L'Académie américaine du cinéma a dévoilé lundi 15 mars la liste des nominations pour la 93e cérémonie des Oscars qui aura lieu le 25 avril. Parmi les nominés figure Florian Zeller pour son adaptation cinématographique de sa propre pièce intitulée Le père. Une pièce écrite pour le comédien Robert Hirsch et jouée au théâtre Hébertot. En 2012, âgé de 33 ans, Florian Zeller avait déjà une longue carrière littéraire derrière lui, avec la publication de trois romans, Neiges artificielles en 2002, suivi des Amants du n’importe quoi en 2003 et de La Fascination du pire en 2004, Prix Interallié.
Mais remontons le temps, le 6 février 2005 plus exactement, avec la rubrique Derrière le rideau du Mag de France 3. L'émission consacrait alors un portrait au jeune romancier, que certains considéraient comme un prodige et comparaient déjà à Françoise Sagan pour sa précocité. Florian Zeller, lui, menait sa vie d'auteur à cent à l'heure, cumulant la vie de romancier et de dramaturge. Les caméras le suivaient tout au long de sa journée. D'abord aux éditions Flammarion...
"Il est l'auteur chéri des Lettres françaises, l'itinéraire de cet enfant gâté débute ici, il y a trois ans, aux éditions Flammarion. Un premier livre publié à 22 ans, Florian Zeller en est aujourd'hui à son troisième. Le dernier, "La fascination du pire", a été couronné par le prix Interallié". Tandis que l'écrivain s'entretient de son planning avec son éditeur, le commentaire poursuit : "Ce jeune homme pressé travaille sans relâche. Il est remarqué dès ses débuts et suivi de près par les médias. "Quand on a un prix littéraire, quand on a un certain succès, quand on commence à avoir pas mal de lecteurs, bien entendu, on est demandé. Mais voilà, il ne faut pas en abuser. Il faut mesurer les choses et construire les choses intelligemment", souligne son éditeur Guillaume Robert.

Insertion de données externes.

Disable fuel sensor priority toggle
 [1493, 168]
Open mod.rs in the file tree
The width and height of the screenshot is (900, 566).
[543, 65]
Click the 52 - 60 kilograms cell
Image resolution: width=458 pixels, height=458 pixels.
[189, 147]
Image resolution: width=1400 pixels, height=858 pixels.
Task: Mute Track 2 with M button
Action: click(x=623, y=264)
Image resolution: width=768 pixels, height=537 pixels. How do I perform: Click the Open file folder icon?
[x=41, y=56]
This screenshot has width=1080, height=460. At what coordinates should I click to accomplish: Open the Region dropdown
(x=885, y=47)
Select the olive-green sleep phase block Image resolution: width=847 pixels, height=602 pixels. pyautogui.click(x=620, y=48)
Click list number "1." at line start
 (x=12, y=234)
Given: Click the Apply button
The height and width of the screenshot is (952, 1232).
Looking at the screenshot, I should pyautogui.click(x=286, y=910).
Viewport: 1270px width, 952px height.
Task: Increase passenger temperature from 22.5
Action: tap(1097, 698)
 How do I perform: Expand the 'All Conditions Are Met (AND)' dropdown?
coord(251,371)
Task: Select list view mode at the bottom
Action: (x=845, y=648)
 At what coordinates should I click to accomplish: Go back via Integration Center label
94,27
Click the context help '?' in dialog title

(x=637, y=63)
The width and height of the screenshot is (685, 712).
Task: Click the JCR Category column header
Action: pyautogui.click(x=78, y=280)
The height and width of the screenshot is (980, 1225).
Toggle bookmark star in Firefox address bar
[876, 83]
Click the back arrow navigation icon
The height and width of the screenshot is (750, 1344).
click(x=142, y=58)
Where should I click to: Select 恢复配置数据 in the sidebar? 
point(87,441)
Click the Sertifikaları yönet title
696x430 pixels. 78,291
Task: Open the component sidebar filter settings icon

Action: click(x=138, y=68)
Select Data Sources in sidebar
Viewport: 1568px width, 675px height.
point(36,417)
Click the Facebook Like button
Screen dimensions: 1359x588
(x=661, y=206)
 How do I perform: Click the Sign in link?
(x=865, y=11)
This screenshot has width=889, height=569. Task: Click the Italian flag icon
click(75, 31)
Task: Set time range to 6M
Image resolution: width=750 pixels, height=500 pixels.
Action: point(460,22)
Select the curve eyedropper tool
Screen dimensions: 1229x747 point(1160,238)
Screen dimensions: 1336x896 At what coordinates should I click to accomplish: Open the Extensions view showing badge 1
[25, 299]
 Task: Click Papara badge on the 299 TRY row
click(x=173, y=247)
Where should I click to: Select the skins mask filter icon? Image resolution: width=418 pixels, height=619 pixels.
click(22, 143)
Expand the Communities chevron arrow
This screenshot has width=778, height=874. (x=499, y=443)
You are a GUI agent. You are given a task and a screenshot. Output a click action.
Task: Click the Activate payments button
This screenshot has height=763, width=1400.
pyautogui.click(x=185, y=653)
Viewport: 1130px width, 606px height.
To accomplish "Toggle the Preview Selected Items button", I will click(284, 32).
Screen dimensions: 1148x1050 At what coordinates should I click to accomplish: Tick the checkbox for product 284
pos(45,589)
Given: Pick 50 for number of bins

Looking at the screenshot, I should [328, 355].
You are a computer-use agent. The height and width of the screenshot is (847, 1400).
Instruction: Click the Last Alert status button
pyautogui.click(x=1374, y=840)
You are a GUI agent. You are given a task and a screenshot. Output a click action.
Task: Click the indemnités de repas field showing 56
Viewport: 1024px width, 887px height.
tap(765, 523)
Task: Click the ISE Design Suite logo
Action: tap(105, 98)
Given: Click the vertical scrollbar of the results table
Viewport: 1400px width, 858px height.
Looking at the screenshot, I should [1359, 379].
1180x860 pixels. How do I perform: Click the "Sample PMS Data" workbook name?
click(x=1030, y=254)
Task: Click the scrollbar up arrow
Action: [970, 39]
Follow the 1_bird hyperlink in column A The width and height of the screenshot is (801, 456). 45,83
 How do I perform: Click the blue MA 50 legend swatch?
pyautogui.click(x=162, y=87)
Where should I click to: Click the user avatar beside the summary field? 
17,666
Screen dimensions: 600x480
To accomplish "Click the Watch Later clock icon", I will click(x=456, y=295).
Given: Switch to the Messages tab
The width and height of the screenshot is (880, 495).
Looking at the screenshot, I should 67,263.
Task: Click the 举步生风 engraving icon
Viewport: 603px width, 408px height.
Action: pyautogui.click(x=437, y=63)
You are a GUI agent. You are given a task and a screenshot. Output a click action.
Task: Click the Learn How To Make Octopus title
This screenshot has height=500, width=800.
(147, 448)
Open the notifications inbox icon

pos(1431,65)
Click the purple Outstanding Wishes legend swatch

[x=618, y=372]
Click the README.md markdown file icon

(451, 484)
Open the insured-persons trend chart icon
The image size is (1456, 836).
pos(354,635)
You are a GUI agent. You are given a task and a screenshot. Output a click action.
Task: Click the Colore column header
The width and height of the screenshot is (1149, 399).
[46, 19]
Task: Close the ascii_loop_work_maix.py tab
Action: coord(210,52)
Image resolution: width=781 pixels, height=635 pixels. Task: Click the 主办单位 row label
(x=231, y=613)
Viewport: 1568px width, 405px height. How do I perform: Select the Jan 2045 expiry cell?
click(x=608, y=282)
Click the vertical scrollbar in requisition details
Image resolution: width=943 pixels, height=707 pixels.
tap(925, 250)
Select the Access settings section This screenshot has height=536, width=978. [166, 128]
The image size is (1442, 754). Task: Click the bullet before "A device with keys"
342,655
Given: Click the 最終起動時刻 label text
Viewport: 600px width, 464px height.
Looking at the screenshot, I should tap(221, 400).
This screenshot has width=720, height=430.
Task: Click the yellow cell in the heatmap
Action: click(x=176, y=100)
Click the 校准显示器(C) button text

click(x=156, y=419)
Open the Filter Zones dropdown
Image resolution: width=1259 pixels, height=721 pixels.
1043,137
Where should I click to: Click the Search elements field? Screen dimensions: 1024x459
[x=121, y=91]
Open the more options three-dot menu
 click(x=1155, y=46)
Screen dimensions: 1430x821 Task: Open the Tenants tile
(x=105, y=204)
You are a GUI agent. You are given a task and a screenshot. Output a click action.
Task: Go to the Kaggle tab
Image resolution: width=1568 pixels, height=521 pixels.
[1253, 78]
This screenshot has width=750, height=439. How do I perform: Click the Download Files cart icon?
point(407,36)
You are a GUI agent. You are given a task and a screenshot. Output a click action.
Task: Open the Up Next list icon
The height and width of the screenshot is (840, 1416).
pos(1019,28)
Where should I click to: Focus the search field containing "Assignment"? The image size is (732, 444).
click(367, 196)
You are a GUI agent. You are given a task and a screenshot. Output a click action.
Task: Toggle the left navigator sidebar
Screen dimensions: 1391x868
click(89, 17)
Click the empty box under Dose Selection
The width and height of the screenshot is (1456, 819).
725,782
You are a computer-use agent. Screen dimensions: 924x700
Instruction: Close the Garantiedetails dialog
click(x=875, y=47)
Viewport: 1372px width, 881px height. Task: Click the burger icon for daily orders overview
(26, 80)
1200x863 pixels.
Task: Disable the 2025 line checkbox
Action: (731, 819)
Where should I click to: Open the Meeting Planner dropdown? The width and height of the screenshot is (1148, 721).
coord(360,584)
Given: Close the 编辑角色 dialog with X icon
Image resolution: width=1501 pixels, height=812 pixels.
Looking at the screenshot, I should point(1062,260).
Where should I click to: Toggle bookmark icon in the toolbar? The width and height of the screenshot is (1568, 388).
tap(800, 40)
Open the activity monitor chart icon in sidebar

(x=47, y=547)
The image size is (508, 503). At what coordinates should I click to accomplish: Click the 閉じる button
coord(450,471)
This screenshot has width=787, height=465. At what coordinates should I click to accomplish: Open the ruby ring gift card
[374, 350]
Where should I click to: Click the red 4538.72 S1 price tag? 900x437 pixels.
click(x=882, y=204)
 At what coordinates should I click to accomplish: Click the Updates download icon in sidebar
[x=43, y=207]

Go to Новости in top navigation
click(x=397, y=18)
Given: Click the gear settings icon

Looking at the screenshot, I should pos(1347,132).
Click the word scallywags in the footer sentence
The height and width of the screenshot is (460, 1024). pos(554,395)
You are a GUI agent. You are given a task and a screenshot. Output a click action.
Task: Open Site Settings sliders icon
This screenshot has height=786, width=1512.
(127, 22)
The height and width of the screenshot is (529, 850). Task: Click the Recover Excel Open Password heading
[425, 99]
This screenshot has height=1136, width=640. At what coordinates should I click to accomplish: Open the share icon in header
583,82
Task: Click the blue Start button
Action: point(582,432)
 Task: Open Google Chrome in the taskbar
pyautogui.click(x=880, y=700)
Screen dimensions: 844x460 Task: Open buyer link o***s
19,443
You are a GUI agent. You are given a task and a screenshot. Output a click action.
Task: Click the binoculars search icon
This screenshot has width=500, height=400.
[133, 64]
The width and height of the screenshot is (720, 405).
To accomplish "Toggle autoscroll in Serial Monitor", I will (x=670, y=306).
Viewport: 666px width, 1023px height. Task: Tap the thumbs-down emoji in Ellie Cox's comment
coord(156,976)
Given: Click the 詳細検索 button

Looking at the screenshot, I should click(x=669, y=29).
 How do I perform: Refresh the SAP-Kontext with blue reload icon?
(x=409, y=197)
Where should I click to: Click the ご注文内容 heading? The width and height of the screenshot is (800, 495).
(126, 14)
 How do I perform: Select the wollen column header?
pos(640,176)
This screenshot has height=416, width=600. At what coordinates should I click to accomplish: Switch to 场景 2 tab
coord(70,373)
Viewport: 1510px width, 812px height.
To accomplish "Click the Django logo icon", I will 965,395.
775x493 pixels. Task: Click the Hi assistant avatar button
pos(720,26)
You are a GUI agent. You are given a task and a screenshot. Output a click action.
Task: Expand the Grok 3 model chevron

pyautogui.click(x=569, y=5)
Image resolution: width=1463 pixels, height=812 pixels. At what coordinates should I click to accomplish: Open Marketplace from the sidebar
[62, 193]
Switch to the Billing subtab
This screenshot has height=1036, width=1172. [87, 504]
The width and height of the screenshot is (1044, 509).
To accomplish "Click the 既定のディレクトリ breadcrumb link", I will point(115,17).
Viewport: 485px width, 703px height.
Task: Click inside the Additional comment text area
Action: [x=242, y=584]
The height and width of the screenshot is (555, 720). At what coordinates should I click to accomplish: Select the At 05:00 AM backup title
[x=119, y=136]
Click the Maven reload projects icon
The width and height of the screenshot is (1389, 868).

"Elles sont conjointes, mais ce sont deux vies différentes"
Le reportage se poursuit avec l'activité théâtrale de l'auteur à succès : "Florian Zeller cultive l'alternance. Il mène deux vies. Ses livres ont rencontré un public. Il prolonge ce plaisir avec le théâtre, un genre peu fréquenté par les romanciers." Lui assume cette double casquette, très naturelle à ses yeux : "Elles sont conjointes, mais ce sont deux vies différentes dans la mesure où la première est effectivement, elle est solitaire et la deuxième est vraiment délivrée de soi. C'est vraiment une vie beaucoup plus collective, beaucoup plus joyeuse et, au fond, beaucoup plus matérielle, c'est-à-dire avec des enjeux de réflexions, de partages, de débats sur des objets beaucoup plus facilement identifiables".
Nous retrouvons le dramaturge, installé discrètement dans la salle du Théâtre Montparnasse, c'est lui qui met en scène cette pièce et dirige ses acteurs. "Sa deuxième pièce à l'affiche du Théâtre Montparnasse, "Le manège", un jeu de l'amour et du hasard, un quadrille où le mensonge dit toujours la vérité".
Marine Delterme, sa compagne à la ville, décrit la richesse du texte et des émotions véhiculées par les mots et les situations : "Dans ce vernis, un peu à la Lubitsch ou à la Capra, très rapide et très léger, il y a l'ambiguïté dessous, il y a la cruauté, il y a le désastre amoureux. Il y a tout ce qu'ils n'ont réussi à être. Il y a les tromperies imaginaires ou vraies, on ne sait pas".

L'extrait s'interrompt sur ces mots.